Extracted records:
- Opening Delimiter -

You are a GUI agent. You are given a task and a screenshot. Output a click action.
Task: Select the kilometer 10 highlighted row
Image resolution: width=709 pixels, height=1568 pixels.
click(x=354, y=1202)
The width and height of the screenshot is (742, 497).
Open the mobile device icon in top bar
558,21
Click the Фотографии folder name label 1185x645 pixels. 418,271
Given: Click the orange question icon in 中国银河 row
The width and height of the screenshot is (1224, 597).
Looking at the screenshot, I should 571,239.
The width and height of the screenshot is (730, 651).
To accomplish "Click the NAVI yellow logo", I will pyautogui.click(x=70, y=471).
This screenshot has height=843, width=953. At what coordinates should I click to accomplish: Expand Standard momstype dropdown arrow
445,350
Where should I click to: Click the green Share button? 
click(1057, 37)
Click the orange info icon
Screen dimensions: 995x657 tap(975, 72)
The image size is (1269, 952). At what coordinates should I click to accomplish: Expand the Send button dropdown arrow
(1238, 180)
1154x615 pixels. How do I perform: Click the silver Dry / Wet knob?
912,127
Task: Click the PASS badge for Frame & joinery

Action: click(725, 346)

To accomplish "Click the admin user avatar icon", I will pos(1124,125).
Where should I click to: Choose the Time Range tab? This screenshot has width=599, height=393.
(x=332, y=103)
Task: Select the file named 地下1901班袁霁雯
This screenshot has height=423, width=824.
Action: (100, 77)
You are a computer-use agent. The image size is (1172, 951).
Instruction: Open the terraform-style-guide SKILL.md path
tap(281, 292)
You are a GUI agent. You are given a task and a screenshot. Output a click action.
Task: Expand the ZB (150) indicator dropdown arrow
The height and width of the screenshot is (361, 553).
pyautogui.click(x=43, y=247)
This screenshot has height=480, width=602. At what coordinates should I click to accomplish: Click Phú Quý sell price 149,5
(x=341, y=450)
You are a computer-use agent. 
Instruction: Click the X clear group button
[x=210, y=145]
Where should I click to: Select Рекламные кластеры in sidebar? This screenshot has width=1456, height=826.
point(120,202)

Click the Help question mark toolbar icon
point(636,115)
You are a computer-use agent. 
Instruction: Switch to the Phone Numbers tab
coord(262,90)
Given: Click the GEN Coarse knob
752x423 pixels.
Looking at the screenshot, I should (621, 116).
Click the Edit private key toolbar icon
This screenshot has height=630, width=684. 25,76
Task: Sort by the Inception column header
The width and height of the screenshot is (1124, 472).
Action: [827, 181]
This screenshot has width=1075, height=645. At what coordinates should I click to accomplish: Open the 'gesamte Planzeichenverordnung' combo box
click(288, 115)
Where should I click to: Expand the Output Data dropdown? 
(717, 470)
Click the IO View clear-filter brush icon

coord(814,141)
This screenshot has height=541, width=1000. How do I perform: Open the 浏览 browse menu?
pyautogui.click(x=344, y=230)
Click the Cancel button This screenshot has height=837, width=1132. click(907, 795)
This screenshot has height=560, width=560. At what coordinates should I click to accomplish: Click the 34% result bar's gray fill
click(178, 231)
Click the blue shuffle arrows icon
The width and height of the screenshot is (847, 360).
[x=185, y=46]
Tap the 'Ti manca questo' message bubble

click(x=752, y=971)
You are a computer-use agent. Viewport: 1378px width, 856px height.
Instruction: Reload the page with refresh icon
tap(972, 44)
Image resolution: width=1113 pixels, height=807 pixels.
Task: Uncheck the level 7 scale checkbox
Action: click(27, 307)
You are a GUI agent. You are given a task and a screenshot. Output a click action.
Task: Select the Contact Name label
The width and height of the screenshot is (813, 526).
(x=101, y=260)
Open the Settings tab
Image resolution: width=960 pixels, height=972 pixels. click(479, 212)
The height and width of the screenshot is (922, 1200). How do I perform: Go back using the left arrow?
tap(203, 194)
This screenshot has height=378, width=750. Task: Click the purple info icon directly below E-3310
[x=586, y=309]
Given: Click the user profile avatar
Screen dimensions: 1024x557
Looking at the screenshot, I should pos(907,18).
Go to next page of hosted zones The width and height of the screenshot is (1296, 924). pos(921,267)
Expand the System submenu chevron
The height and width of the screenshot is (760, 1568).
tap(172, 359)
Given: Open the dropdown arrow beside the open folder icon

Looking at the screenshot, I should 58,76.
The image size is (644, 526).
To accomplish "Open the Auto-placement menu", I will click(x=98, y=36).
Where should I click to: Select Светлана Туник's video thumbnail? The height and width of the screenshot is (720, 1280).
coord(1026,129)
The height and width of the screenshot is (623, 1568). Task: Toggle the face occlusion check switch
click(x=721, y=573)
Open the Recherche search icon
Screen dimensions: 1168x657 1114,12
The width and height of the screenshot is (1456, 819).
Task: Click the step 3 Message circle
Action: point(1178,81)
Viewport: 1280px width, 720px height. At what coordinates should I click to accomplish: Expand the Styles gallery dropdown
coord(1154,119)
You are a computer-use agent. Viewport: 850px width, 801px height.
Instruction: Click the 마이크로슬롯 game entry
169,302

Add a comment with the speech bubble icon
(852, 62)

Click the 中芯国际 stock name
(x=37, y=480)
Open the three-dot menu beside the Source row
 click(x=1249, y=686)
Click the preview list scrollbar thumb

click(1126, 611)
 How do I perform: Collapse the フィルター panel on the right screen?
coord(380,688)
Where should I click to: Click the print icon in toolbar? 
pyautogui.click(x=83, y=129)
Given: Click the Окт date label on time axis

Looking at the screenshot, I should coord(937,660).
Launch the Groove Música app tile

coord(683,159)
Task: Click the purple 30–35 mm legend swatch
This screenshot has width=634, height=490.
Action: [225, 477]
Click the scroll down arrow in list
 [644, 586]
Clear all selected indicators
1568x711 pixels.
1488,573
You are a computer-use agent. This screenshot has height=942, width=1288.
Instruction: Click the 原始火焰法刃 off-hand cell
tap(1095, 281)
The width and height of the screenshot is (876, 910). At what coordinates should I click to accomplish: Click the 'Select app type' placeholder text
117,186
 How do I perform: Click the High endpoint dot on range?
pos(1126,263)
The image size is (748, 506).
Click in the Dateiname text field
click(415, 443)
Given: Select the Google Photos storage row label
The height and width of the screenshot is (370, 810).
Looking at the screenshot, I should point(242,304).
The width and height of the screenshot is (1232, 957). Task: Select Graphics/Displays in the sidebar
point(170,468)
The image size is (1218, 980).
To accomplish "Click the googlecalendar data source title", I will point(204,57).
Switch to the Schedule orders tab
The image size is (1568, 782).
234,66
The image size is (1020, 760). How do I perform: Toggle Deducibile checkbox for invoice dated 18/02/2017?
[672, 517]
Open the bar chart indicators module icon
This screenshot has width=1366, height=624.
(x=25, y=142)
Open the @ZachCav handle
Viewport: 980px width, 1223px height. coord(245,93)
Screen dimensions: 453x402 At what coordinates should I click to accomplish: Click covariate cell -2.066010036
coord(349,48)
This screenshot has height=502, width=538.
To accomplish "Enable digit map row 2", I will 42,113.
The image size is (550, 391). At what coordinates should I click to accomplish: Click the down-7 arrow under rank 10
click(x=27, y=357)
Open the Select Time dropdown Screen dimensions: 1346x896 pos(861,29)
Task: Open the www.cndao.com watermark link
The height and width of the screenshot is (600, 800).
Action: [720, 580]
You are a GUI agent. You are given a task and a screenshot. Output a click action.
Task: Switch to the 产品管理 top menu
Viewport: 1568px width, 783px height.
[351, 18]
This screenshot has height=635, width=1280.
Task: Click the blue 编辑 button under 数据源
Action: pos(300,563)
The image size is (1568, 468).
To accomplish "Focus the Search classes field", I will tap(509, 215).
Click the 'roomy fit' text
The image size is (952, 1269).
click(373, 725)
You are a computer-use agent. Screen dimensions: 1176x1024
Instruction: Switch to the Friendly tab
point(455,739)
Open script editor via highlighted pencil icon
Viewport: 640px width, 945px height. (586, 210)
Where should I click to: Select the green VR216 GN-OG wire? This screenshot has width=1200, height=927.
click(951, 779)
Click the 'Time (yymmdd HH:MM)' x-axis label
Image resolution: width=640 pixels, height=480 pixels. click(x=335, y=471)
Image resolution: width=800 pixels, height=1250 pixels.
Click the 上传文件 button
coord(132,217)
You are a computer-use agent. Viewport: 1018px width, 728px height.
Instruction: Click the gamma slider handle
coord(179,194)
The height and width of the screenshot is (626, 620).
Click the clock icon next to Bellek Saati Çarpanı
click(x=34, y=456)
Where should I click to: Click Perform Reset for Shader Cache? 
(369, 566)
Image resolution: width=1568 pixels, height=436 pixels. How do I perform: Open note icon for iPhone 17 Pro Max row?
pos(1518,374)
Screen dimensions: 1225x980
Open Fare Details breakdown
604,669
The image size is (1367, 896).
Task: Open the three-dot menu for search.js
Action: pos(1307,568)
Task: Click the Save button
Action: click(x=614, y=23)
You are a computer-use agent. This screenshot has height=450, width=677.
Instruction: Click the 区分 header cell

- Closing Delimiter -

Action item: Search the entries for lines with the string "avatar", then report their number alone.

Answer area: 2